Exercises to complete:
[a] Reproduce the Trevor Montgomery profile word for word, starting at "Additionally, he writes" and ending at "of Trevor’s accident.)".
[b] List every Riverside County-based newspaper that the Trevor Montgomery profile names.

Excerpted text:
##############################
Trevor Montgomery, 49, moved in 2017 to the Intermountain area of Shasta County from Riverside County and runs Riverside County News Source (RCNS) and Shasta County News Source (SCNS).

Additionally, he writes or has written for several other news organizations; including Riverside County-based newspapers Valley News, Valley Chronicle, Anza Valley Outlook, and Hemet & San Jacinto Chronicle; the Bonsall/Fallbrook Village News in San Diego County; and Mountain Echo in Shasta County. He is also a regular contributor to Thin Blue Line TV and Law Enforcement News Network and has had his stories featured on news stations throughout the Southern California and North State regions.

Trevor spent 10 years in the U.S. Army as an Orthopedic Specialist before joining the Riverside County Sheriff’s Department in 1998. He was medically retired after losing his leg, breaking his back, and suffering both spinal cord and brain injuries in an off-duty accident. (Click here to see segment of Discovery Channel documentary of Trevor’s accident.)

During his time with the sheriff’s department, Trevor worked at several different stations; including Robert Presley Detention Center, Southwest Station in Temecula, Hemet/Valle Vista Station, Ben Clark Public Safety Training Center, and Lake Elsinore Station; along with other locations.
##############################
Stored records:
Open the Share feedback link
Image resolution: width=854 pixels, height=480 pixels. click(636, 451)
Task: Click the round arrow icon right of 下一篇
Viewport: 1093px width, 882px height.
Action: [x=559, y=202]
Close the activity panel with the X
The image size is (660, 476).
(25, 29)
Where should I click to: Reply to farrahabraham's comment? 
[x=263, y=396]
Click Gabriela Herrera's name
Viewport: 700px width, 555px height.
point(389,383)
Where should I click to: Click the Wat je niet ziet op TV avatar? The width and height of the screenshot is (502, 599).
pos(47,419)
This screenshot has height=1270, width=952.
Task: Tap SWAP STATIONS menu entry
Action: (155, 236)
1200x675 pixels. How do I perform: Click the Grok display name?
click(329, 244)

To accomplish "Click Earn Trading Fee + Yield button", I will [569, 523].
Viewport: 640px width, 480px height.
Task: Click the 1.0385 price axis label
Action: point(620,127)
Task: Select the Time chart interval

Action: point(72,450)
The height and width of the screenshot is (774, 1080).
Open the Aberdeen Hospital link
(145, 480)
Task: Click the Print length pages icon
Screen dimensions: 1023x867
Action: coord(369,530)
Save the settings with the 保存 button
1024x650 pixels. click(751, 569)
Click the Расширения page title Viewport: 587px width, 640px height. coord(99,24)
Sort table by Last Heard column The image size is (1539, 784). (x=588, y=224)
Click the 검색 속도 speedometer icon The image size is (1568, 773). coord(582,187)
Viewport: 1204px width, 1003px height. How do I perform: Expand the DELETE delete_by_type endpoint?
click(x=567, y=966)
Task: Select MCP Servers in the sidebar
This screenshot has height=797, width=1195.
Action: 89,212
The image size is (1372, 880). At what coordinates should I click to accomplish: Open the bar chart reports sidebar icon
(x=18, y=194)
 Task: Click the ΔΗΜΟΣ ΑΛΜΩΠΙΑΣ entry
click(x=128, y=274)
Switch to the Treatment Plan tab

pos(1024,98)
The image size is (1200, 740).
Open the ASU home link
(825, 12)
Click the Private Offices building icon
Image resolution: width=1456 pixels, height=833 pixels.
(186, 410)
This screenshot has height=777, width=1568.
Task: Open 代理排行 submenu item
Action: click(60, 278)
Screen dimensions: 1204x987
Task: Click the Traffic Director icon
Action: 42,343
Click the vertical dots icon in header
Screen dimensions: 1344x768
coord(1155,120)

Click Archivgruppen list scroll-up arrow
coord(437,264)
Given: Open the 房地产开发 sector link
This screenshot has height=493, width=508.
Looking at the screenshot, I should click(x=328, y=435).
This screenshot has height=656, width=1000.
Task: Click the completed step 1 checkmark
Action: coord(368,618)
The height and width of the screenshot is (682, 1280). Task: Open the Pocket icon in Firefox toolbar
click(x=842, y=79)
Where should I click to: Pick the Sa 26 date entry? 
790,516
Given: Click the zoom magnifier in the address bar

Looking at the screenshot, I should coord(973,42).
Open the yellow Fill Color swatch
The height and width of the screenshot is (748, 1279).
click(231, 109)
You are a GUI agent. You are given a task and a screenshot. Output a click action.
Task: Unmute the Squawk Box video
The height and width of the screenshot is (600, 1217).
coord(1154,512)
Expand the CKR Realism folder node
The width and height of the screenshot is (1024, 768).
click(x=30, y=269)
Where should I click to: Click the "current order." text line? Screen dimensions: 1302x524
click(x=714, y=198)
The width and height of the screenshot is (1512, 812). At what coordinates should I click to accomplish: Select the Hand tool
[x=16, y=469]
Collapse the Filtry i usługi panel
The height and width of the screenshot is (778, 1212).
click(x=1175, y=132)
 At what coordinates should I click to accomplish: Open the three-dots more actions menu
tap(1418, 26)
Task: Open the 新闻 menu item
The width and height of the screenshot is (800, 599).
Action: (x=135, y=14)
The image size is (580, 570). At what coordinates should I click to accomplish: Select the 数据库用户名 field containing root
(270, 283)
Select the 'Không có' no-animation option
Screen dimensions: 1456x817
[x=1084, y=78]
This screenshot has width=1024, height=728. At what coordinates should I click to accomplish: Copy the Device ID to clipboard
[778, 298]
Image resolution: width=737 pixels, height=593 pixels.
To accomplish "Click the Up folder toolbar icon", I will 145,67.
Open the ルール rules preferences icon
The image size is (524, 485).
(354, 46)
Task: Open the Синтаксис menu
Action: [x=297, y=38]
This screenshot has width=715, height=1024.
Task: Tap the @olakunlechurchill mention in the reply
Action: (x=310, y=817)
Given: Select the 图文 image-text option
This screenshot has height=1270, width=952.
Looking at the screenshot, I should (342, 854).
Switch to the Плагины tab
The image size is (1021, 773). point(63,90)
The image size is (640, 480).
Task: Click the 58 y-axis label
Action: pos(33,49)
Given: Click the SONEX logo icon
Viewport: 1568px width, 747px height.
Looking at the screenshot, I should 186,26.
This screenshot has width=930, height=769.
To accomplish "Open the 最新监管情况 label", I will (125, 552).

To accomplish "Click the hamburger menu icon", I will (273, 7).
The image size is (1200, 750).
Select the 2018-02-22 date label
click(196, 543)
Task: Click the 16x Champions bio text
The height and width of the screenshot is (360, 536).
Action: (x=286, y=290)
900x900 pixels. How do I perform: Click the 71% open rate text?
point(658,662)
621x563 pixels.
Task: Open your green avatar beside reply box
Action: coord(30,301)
##############################
Answer set:
[a]
Additionally, he writes or has written for several other news organizations; including Riverside County-based newspapers Valley News, Valley Chronicle, Anza Valley Outlook, and Hemet & San Jacinto Chronicle; the Bonsall/Fallbrook Village News in San Diego County; and Mountain Echo in Shasta County. He is also a regular contributor to Thin Blue Line TV and Law Enforcement News Network and has had his stories featured on news stations throughout the Southern California and North State regions.

Trevor spent 10 years in the U.S. Army as an Orthopedic Specialist before joining the Riverside County Sheriff’s Department in 1998. He was medically retired after losing his leg, breaking his back, and suffering both spinal cord and brain injuries in an off-duty accident. (Click here to see segment of Discovery Channel documentary of Trevor’s accident.)

[b]
Valley News
Valley Chronicle
Anza Valley Outlook
Hemet & San Jacinto Chronicle